Possible causes of a deadlock in socket select - c++

I have a jabber server application an another jabber client application in C++.
When the client receive and send a lot of messages (more than 20 per second), this comes that the select just freeze and never return.
With netstat, the socket is still connected on linux and with tcpdump, the message is still send to the client but the select just never return.
Here is the code that select :
bool ConnectionTCPBase::dataAvailable( int timeout )
{
if( m_socket < 0 )
return true; // let recv() catch the closed fd
fd_set fds;
struct timeval tv;
FD_ZERO( &fds );
// the following causes a C4127 warning in VC++ Express 2008 and possibly other versions.
// however, the reason for the warning can't be fixed in gloox.
FD_SET( m_socket, &fds );
tv.tv_sec = timeout / 1000000;
tv.tv_usec = timeout % 1000000;
return ( ( select( m_socket + 1, &fds, 0, 0, timeout == -1 ? 0 : &tv ) > 0 )
&& FD_ISSET( m_socket, &fds ) != 0 );
}
And the deadlock is with gdb:
Thread 2 (Thread 0x7fe226ac2700 (LWP 10774)):
#0 0x00007fe224711ff3 in select () at ../sysdeps/unix/syscall-template.S:82
#1 0x00000000004706a9 in gloox::ConnectionTCPBase::dataAvailable (this=0xcaeb60, timeout=<value optimized out>) at connectiontcpbase.cpp:103
#2 0x000000000046c4cb in gloox::ConnectionTCPClient::recv (this=0xcaeb60, timeout=10) at connectiontcpclient.cpp:131
#3 0x0000000000471476 in gloox::ConnectionTLS::recv (this=0xd1a950, timeout=648813712) at connectiontls.cpp:89
#4 0x00000000004324cc in glooxd::C2S::recv (this=0xc5d120, timeout=10) at c2s.cpp:124
#5 0x0000000000435ced in glooxd::C2S::run (this=0xc5d120) at c2s.cpp:75
#6 0x000000000042d789 in CNetwork::run (this=0xc56df0) at src/Network.cpp:343
#7 0x000000000043115f in threading::ThreadManager::threadWorker (data=0xc56e10) at src/ThreadManager.cpp:15
#8 0x00007fe2249bc9ca in start_thread (arg=<value optimized out>) at pthread_create.c:300
#9 0x00007fe22471970d in clone () at ../sysdeps/unix/sysv/linux/x86_64/clone.S:112
#10 0x0000000000000000 in ?? ()
Do you know what can cause a select to stop receiving messages even if we are still sending to him.
Is there any buffer limit in linux when receiving and sending a lot of messages through the socket ?
Thanks

There are several possibilities.
Exceeding FD_SETSIZE
Your code is checking for a negative file descriptor, but not for exceeding the upper limit which is FD_SETSIZE (typically 1024).

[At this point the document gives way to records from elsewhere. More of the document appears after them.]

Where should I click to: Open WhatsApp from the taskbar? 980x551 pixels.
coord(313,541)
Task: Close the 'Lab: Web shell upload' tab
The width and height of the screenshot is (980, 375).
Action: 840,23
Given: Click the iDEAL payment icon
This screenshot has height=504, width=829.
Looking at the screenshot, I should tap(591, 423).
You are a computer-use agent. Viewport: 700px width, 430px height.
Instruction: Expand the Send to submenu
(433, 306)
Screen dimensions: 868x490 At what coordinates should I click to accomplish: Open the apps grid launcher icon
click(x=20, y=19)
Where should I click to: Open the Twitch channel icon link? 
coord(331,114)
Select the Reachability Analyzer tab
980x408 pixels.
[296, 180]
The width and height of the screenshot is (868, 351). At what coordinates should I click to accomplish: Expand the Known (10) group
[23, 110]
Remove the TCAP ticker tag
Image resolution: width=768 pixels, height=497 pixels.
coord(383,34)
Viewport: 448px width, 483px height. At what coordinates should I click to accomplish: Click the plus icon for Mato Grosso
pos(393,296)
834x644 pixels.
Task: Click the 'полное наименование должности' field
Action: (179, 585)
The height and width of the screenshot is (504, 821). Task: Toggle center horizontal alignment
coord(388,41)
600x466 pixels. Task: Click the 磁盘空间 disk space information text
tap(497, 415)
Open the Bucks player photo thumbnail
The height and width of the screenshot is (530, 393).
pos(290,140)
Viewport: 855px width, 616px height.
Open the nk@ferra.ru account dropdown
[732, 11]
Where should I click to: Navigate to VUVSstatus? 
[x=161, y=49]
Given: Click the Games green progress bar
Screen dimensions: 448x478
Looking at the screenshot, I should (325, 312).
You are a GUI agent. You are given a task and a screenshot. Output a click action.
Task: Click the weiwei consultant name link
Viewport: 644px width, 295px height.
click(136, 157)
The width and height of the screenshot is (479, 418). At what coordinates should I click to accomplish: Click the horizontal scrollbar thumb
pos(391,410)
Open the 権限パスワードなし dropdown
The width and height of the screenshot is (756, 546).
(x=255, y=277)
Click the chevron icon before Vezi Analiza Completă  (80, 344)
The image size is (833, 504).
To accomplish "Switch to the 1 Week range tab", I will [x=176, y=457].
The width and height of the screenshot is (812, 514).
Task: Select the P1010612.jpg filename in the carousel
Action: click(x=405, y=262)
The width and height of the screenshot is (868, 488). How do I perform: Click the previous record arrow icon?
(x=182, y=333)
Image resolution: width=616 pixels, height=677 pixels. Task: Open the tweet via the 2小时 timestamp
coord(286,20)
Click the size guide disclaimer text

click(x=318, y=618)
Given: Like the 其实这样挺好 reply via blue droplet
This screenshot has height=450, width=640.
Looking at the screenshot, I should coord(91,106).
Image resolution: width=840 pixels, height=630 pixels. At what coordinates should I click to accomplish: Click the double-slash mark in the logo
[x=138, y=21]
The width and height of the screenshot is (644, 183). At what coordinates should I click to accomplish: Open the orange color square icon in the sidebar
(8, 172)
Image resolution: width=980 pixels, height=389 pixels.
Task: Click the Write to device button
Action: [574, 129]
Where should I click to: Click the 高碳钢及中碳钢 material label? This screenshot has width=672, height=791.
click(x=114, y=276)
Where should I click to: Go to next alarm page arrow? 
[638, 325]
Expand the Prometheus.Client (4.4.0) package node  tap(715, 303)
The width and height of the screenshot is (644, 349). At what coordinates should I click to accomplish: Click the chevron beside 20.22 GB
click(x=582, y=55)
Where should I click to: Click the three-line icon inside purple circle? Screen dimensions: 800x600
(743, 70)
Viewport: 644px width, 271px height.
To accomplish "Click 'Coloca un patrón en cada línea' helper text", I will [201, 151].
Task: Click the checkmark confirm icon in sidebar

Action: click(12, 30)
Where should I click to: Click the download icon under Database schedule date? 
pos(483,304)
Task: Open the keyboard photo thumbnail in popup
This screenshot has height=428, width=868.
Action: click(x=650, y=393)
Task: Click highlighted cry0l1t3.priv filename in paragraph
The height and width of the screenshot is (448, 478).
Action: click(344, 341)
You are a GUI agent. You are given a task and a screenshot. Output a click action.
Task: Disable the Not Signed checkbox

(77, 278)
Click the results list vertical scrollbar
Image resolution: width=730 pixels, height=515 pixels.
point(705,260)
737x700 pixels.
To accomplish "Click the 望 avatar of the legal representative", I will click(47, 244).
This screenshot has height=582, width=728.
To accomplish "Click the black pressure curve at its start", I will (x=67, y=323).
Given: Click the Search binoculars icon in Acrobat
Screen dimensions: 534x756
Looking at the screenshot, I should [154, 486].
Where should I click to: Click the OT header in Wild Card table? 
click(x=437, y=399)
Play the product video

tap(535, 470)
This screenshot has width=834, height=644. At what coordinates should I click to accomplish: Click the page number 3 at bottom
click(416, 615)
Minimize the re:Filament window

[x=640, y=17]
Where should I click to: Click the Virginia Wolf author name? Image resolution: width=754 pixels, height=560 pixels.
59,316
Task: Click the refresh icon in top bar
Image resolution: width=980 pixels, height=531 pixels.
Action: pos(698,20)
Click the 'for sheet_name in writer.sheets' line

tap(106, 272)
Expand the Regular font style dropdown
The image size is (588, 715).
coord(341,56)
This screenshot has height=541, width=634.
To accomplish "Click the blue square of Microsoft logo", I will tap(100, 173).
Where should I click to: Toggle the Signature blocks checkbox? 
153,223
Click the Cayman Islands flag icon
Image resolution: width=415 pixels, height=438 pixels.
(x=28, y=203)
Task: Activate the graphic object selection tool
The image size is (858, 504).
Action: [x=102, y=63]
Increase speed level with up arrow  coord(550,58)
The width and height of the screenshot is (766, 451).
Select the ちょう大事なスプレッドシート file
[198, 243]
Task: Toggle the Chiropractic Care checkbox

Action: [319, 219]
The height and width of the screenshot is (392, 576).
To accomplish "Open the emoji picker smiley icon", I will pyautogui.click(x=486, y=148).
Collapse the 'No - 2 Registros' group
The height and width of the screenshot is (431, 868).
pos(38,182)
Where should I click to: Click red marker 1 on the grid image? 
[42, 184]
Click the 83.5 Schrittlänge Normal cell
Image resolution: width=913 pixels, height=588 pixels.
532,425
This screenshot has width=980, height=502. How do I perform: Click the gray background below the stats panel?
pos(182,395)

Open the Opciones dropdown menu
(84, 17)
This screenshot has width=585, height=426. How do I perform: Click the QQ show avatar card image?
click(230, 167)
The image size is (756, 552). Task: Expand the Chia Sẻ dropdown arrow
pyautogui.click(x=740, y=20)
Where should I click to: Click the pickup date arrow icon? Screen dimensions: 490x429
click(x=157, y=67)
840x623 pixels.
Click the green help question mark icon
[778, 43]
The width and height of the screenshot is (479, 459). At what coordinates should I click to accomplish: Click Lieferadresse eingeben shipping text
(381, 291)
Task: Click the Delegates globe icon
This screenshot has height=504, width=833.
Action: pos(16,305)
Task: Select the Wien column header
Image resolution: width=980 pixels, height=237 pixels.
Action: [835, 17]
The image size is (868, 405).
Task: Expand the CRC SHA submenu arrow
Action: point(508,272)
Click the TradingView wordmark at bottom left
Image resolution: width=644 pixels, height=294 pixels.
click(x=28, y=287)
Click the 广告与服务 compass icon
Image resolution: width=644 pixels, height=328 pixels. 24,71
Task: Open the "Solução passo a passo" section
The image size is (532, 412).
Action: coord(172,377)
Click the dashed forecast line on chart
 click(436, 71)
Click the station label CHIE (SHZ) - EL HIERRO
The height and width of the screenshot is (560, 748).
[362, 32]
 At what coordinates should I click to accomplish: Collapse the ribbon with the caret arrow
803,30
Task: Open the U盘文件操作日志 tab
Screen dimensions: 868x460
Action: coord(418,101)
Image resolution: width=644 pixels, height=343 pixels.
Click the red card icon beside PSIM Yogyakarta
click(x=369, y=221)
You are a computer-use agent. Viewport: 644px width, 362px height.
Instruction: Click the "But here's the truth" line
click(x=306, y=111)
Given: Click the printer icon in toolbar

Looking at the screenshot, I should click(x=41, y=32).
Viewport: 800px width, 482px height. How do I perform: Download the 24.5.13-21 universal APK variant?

Whenever that happens, your code is
corrupting its own stack
presenting an empty fd_set to the select which will cause a hang
Supposing that you do not need so many concurrently open file descriptors, the solution would probably consist in finding a removing a file descriptor leak, especially the code up the stack that handles closing of abandoned descriptors.
There is a suspicious comment in your code that indicates a possible leak:
// let recv() catch the closed fd
If this comment means that somebody sets m_socket to -1 and hopes that a recv will catch the closed socket and close it, who knows, maybe we are closing -1 and not the real closed socket. (Note the difference between closing on network level and closing on file descriptor level which requires a separate close call.)
This could also be treated by moving to poll but there are a few other limits imposed by the operating system that make this route quite challenging.
Out of band data
You say that the server is "sending" data. If that means that the data is sent using the send call (as opposed to a write call), use strace to determine the send flags argument. If MSG_OOB flag is used, the data is arriving as out of band data - and your select call will not notice those until you pass a copy of fds as another parameter.
fd_set fds_copy = fds;
select( m_socket + 1, &fds, 0, &fds_copy, timeout == -1 ? 0 : &tv )
Process starvation
If the box is heavily overloaded, the server is executing without any blocking calls, and with a real time priority (use top to check on that) - and the client is not - the client might be starved.
Suspended process
The client might theoretically be stopped with a SIGSTOP. You would probably know if this is the case, having pressed somewhere ctrl-Z or having some particular process exercising control on the client other than you starting it yourself.

Related

epoll does not signal an event when socket is close

I have a listener socket, every new connection I get I add it to epoll like this:
int connfd = accept(listenfd, (struct sockaddr *)&clnt_addr, &clnt_addr_len);
ev.events = EPOLLIN | EPOLLET | EPOLLONESHOT | EPOLLHUP;
ev.data.fd = connfd;
epoll_ctl(epollfd, EPOLL_CTL_ADD, connfd, &ev)
When new data is received, epoll signal 'EPOLLIN' event - as expected.
In such a situation I read all the information as follows:
long read = 0;
do {
read = recv(events[n].data.fd, buffer, sizeof (buffer), 0);
} while (read > 0);
In case I disconnected brutally or normally, epoll does not signal an event.
This code run in each thread, that's what I'm using EPOLLET.
So my question:
What do I need to do to get this event?
What do I need to do to close the socket so that there is no leakage of resources?
There are a few problems with your attempt.
You should not use EPOLLONESHOT unless you know what you are doing and you really need it. It disables the report of any other events to the epoll instance until you enable it again with EPOLL_CTL_MOD.
You should not use EPOLLHUP to determine if a connection was closed. The EPOLLHUP event may be raised before all data is read from the socket input stream, even if the client disconnects gracefully. I recommend you to only use EPOLLIN. If there is no input left (because of forceful or graceful disconnect), the read() would return 0 (EOF) and you can close the socket.
Your read() call will block the reading thread and consume the whole stream until EOF (connection closed). The whole point in using epoll() is to not have to use a while ( read(...) > 0 ) loop.
You should not use EPOLLET because "the code runs multithreaded" but because you need it. You can write multithreaded code without the edge-triggered mode. The use of EPOLLET requires a thorough knowledge of the differences between blocking and non-blocking I/O. You can easily run into pitfalls (as mentioned in the manual), like edge-triggered starvation.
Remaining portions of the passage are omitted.